To understand the history of sound culture, we go back to the mid 19th Century that saw the 1st industrial revolution. It was roughly defined by a period of technological change between 1760-1830, which saw mechanization change the scale at which economies in Western/Northern Europe and North America grow through the process of mechanized mass production. It changed the structure of society and started the first wave of urbanization, see Craft (1996). Inventions like the Stethoscope (1816),and phonograph provided a new awareness and context of sound and were argued to displace the body through “the technological conversion of sonic vibrations into electrical impulses”, see Morat (2014). Prior to the electronic distribution of sound, sound culture was time and place specific, such as mass in a church, or a symphonic performance in a palace.
The phonautograph was the first instrument to describe movements of a “taut membrane under the influence of sound passing through air”. Edouard-Leon Scott de Martinville has long been recognized as the inventor of the phonautograph using the same principle of recording as Thomas Edison’s phonograph, patented in 1887, see Berliner (2019). In 1870’s both Elisha Grey and Alexander Graham Bell claimed to be the inventor of the telephone, see Hounshell (1976). It used sound to change the way humans can communicate with each other over distances thereby replacing written telegrams. Following the invention of the telephone, were “induction coil audiometers”, or audiometers in 1878 by Arthur Hartmann and commercialized in 1879 by Edward David Hughs, which used the same technology to measure the hearing capacity of the ear, see Morat (2014).
The next technology developments that occurred in the 19th Century carried through to the 20th Century and were focused on the discovery of the radio spectrum and the development of broadcasting capabilities with radio waves. Between 1886-1888 Heinrich Hertz conducted a series of experiments that led to the discovery of the radio spectrum. He made the first antenna and transmitter-receiver radio system (Kraus 1988). Building on this, engineers of the Marconi Company England completed the first long distance radio communication, and reported results observed from various receiving observation stations from far around the world. In addition, Marconi made the interesting observation that transmission was easier from West to East, than from East to West, and that the transmission formula for long distances would need to be altered (Marconi 1922).

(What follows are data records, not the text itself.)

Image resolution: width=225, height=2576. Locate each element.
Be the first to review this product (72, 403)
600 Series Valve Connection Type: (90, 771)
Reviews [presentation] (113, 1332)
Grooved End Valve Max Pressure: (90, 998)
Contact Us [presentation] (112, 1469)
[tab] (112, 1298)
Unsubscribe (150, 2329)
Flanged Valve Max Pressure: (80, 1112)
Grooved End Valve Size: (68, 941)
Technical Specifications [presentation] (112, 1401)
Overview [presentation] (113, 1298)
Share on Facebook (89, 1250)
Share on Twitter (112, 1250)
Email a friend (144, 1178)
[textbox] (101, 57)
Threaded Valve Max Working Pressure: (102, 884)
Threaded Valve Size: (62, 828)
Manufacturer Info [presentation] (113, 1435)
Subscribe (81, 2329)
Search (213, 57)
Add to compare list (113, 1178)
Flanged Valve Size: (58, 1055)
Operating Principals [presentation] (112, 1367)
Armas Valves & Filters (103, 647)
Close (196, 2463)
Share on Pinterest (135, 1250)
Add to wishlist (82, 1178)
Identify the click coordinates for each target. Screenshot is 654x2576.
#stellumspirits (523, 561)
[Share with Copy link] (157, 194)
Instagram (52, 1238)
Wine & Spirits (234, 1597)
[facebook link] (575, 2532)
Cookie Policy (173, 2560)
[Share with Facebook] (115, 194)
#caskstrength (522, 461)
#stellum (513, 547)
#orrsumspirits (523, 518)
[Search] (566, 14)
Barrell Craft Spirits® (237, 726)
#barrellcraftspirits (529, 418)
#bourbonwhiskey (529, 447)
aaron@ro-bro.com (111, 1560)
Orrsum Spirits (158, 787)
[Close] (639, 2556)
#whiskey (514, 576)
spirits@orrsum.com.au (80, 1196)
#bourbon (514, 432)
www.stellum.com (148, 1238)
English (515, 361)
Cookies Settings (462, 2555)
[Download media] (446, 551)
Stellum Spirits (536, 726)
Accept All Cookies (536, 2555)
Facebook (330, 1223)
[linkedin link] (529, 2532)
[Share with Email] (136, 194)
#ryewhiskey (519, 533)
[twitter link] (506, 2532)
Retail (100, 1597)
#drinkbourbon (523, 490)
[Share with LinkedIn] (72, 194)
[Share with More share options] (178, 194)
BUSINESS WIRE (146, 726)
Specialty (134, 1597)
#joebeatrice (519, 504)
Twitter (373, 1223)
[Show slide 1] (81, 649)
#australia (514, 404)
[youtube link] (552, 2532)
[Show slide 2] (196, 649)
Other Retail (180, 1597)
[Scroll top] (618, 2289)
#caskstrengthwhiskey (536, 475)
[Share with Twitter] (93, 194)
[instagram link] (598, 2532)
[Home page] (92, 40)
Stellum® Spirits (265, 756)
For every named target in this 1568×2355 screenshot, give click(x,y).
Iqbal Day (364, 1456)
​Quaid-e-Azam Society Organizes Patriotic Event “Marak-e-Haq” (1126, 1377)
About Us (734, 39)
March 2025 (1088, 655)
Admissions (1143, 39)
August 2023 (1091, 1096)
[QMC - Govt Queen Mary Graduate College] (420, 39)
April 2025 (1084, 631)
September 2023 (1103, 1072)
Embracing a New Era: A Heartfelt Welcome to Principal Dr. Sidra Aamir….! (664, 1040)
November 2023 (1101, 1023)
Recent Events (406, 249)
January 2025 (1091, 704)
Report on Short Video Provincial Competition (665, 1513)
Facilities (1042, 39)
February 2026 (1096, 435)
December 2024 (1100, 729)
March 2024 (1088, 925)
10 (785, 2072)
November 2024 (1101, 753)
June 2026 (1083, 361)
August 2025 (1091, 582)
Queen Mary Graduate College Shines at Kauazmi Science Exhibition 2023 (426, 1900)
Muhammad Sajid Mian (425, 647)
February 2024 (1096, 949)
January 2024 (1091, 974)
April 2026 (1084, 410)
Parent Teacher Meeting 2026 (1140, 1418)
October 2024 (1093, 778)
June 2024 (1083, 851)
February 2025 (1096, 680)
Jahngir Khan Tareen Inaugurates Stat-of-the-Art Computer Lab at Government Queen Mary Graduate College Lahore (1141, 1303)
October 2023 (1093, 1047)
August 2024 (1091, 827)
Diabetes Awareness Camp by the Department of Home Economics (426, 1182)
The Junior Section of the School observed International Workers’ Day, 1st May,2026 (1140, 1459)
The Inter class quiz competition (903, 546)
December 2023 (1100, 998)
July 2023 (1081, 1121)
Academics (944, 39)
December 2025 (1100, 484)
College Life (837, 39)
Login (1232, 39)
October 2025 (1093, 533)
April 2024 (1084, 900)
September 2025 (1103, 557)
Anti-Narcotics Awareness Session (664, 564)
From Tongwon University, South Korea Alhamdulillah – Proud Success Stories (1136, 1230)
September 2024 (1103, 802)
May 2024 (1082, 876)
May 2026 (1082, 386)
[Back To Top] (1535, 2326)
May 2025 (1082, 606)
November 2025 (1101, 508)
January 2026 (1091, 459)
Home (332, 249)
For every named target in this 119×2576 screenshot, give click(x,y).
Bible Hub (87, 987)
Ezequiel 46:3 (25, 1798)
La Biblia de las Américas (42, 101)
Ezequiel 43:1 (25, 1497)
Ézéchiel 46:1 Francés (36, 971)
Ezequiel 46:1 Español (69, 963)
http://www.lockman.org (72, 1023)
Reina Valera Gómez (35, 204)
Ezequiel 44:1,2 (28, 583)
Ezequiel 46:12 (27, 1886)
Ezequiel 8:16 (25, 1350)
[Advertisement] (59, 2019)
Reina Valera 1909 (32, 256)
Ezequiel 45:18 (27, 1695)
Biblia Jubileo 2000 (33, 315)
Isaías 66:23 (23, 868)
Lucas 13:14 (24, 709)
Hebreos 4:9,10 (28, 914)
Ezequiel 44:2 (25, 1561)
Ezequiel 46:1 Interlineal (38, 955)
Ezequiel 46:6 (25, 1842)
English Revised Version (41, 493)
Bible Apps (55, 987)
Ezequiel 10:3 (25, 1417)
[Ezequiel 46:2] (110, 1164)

While Maconi was content with transmitting morse code through radio transmission, during 1902, Reginald Fessanden was the first to obtain voice through radio transmission, when speaking very clearly into the microphone, he said: “Hello test, one two, three, four. Is it snowing where you are Mr. Thiessen? If it is telegraph back and let me know.” In 1906, Fessenden and his assistants made the world’s first radio broadcast. Fessenden broadcasted a speech he had prepared, as well as selected Christmas music and played Handel’s Largo on the violin (Belrose 2002), and thereby establishing another medium for music and sound to be experienced by humans.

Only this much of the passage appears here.